• [TO DO]
Both ends included, set down the lines from the line containing "You are a computer-use" through the last line of the records below, without pictures.

####

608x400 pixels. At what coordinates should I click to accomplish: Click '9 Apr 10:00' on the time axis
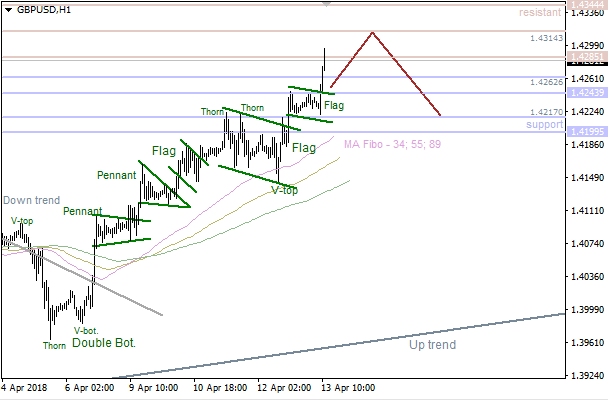pyautogui.click(x=151, y=386)
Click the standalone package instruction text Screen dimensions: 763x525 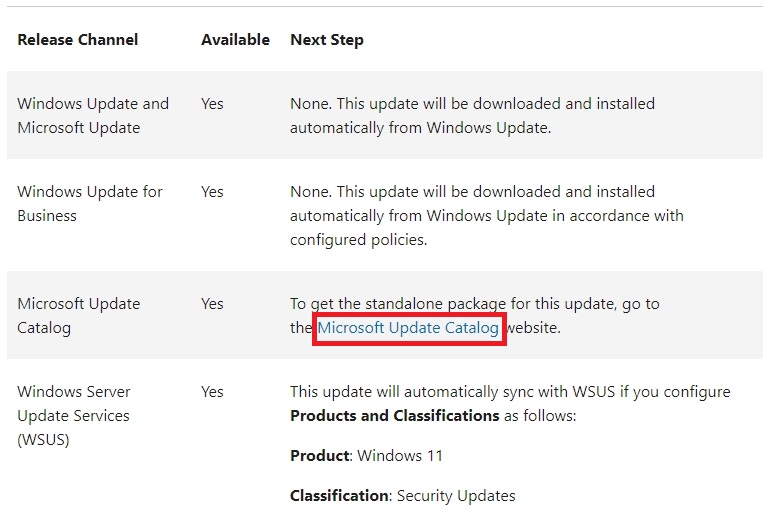click(x=474, y=303)
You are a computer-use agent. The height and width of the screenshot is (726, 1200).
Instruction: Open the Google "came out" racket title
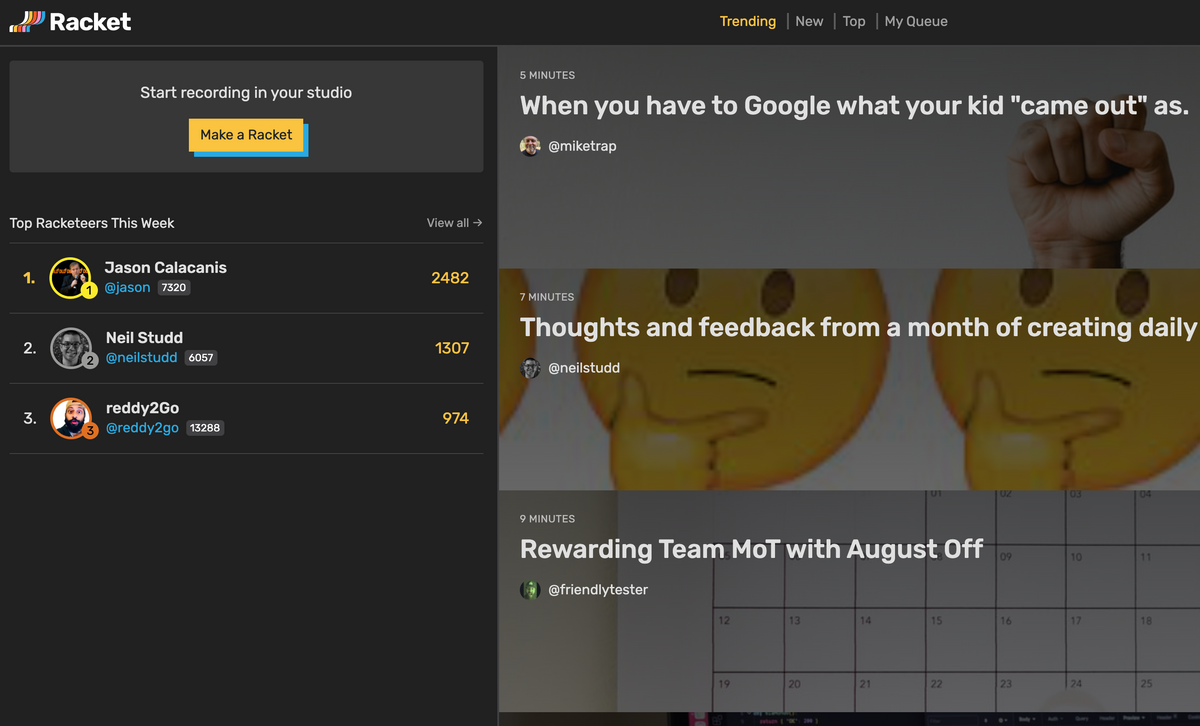point(854,106)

####

• [RESULT FOR THIS EXERCISE]
You are a computer-use agent. The height and width of the screenshot is (726, 1200).
Instruction: Open the Google "came out" racket title
point(854,106)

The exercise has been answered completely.